Auch überzeugend: Dynaudio mit neuen Contour-Modellen an Burmester-Elektronik. Heco stellte die beiden Pärchen der old-school-mäßigen „Direkt“-Serie nebeneinander vor die Schmalseite eines kleinen Raumes, nahm AVM-Elektronik optisch in die Zange – und fertig war „The Wall Of Sound“ der High End Swiss. Ein lustiger Anblick mit durchaus unterhaltsamem, betont kraftvollem Klang. Subtiler und letzlich highendiger ging es erneut bei Goosebumps (Brinkmann, Vandersteen) und Ouir Ton & Technik (EAR, Audio Note UK) zu. Jens Arnaschus spielte bei Genesis Technologies diverse neue Komponenten von Mark Levinson und JBL und zeigte nicht nur die Einmess-Unterstützung durch Trinnov auf dem heutzutage unvermeidlichen iPad, sondern auch spaßeshalber angefertigte Wärmebilder der beiteiligten Komponenten.

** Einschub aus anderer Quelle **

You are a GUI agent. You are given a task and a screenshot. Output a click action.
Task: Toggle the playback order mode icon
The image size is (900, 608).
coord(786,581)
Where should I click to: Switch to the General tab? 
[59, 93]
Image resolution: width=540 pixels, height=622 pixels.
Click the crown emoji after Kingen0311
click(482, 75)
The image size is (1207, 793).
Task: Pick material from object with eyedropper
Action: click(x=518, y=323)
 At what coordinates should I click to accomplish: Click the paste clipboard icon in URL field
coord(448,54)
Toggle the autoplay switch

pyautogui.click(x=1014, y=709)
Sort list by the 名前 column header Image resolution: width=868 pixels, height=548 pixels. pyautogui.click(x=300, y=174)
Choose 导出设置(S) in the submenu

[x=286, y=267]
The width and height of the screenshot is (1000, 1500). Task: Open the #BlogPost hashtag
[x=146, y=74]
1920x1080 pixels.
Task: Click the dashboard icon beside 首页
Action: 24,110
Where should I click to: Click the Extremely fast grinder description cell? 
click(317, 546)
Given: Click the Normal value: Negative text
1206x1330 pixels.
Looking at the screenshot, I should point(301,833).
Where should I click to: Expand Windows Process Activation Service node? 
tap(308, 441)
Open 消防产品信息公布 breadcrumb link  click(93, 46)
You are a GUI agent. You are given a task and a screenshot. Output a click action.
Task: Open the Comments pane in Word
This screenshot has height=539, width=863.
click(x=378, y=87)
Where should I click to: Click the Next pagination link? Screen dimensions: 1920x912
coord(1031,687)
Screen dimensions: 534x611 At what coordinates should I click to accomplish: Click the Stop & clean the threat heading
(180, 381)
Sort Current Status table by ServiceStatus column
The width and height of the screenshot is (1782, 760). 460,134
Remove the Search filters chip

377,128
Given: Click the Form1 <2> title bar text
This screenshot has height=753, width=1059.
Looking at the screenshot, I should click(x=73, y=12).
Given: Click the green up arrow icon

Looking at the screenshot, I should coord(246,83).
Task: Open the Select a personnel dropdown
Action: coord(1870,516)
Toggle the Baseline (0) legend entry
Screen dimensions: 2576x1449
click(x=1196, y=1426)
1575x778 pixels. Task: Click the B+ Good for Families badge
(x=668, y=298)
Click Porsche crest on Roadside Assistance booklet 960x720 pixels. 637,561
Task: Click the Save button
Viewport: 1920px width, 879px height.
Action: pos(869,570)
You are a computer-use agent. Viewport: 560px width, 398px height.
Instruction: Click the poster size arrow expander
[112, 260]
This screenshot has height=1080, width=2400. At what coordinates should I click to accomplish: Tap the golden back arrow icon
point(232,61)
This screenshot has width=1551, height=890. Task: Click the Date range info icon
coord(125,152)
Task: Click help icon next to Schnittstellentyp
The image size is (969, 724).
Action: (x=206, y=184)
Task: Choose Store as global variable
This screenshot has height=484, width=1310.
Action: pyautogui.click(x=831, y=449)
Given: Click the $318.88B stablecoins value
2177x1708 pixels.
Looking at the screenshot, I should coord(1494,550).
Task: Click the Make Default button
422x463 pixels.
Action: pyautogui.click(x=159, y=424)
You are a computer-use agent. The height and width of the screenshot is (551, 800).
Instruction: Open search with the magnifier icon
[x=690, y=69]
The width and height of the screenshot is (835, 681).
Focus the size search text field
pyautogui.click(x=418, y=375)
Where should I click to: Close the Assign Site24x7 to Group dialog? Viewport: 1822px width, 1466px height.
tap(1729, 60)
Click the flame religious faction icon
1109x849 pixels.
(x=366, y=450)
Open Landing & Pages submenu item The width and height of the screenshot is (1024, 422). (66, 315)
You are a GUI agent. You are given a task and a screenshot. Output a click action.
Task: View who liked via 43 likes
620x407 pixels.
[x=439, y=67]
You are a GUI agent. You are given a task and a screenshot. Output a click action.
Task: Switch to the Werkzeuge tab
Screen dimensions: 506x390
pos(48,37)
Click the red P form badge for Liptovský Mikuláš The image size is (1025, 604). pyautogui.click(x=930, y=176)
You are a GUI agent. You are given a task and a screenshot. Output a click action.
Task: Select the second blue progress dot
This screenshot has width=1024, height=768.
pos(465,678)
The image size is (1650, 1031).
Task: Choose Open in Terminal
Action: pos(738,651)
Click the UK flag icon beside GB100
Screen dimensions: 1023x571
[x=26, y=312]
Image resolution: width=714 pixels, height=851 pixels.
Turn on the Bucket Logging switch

Fast gar nichts zu sehen gab es bei „AER Studienverlag“, die einen kleinen Resonanzanreger auf eine Glasplatte montierten und dieses optische Nichts von einer Flächenmembran zart erklingen ließen. Das ist für hartgesottene Highender zum ernsthaften Musikhören sicherlich keine Alternative, zum Diskutieren und Schmunzeln aber sehr wohl. Gleiches gilt im weiteren Sinne auch für die Rustikal-Optiker von Spaltart Design sowie für Art Déco Acoustics, wo der Name ebenfalls Programm war. Music Wonder sorgte erneut mit lila Akzenten und massivem, aber kontrolliertem Tieftönereinsatz für Aufsehen. Quadral Aurum mit Clearaudio klang ebenso grundsolide und erwartungsgemäß gut wie die immer wieder toll anzuschauende Technics-Installation. PMC mit Bryston-Elektronik kam in Zürich leider nicht an den sensationellen Sound heran, den wir vor ein paar Wochen auf den Westdeutschen HiFi-Tagen erleben durften. Den allerbesten Sound auf der diesjährigen High End Swiss bot zweifellos die Installation von Merging Nadac und Philharmonia Audio. Für schlanke 40000 Euro pro Paar gab’s ein Pärchen Aktivmonitore im massiven, wohlgeformten Multiplexgehäuse, das sogar im akustisch eher schwierigen Konferenzraum eine klanglich hervorragende Figur machte. Dieser highfidele Tonstudio-Ableger aus Frankreich war definitiv das Klang-Highlight der High End Swiss 2016, wie selbst ein paar Mitbewerber neidlos zugeben mussten. Bravourös!